Primary malignant melanoma of the female urethra: a case report and literature review

Jianlin Xie^1,#, Qingwei Zhang^1,#, Jingde Wu¹, Yingjun Ma², Yujie Yan², Xiande Huang^3,*
1 The First Clinical Medical College, Gansu University of Chinese Medicine, Lanzhou, China
2 Department of Urology, Gannan Prefecture People’s Hospital, Hezuo, China
3 Department of Urology, Gansu Provincial People’s Hospital, Lanzhou, China
* Corresponding Author: Xiande Huang. Email: email
# Jianlin Xie and Qingwei Zhang contributed equally to this work and should be considered as co-first authors.

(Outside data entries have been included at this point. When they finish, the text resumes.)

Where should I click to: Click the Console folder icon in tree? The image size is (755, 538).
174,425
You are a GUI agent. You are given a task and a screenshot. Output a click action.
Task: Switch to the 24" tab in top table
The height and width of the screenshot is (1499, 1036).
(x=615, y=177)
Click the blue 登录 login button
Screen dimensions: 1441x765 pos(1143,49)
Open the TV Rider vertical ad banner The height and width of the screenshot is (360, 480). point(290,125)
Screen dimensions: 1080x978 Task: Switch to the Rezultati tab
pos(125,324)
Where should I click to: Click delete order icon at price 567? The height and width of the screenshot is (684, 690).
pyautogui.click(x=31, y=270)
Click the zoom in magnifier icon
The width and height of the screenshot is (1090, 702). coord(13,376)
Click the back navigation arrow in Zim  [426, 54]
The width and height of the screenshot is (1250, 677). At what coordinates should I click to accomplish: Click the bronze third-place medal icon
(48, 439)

Canadian Journal of Urology https://doi.org/10.32604/cju.2026.076571

Received 22 November 2025; Accepted 27 February 2026; Published online 01 April 2026

Abstract

Background: Primary urethral malignant melanoma is an extremely rare malignancy of mucosal origin. Its clinical manifestations are non-specific, often leading to misdiagnosis or delayed diagnosis. Due to its highly aggressive nature and propensity for early metastasis, patient prognosis is generally poor. Case description: This case report describes an 81-year-old Chinese female patient who presented to the Department of Urology at Gansu Provincial Hospital with the chief complaint of “a black mass at the external urethral meatus accompanied by urinary incontinence for two months. Physical examination revealed a dark, protruding mass at the external urethral orifice. Imaging studies showed no evidence of distant metastasis. The patient underwent a “Radical Resection of Urethral Mass.” Due to significant urethral shortening following tumor resection, a concurrent “retropubic urethropexy” was performed to preserve postoperative urinary continence. Postoperative pathology and immunohistochemistry confirmed the diagnosis of malignant melanoma. The patient declined adjuvant targeted therapy postoperatively. Short-term follow-up indicated no tumor recurrence, with satisfactory recovery of urinary function. Conclusions: For primary urethral malignant melanoma, radical surgical resection remains the primary treatment modality. In this case, the combination of radical surgery with a concurrent urethropexy procedure achieved complete tumor removal while effectively preventing postoperative urinary incontinence resulting from local anatomical disruption. This approach highlights the importance of individualized, multifunction-preserving treatment strategies for such rare cases. Enhancing clinical awareness of this disease is crucial for facilitating early diagnosis and improving patient prognosis.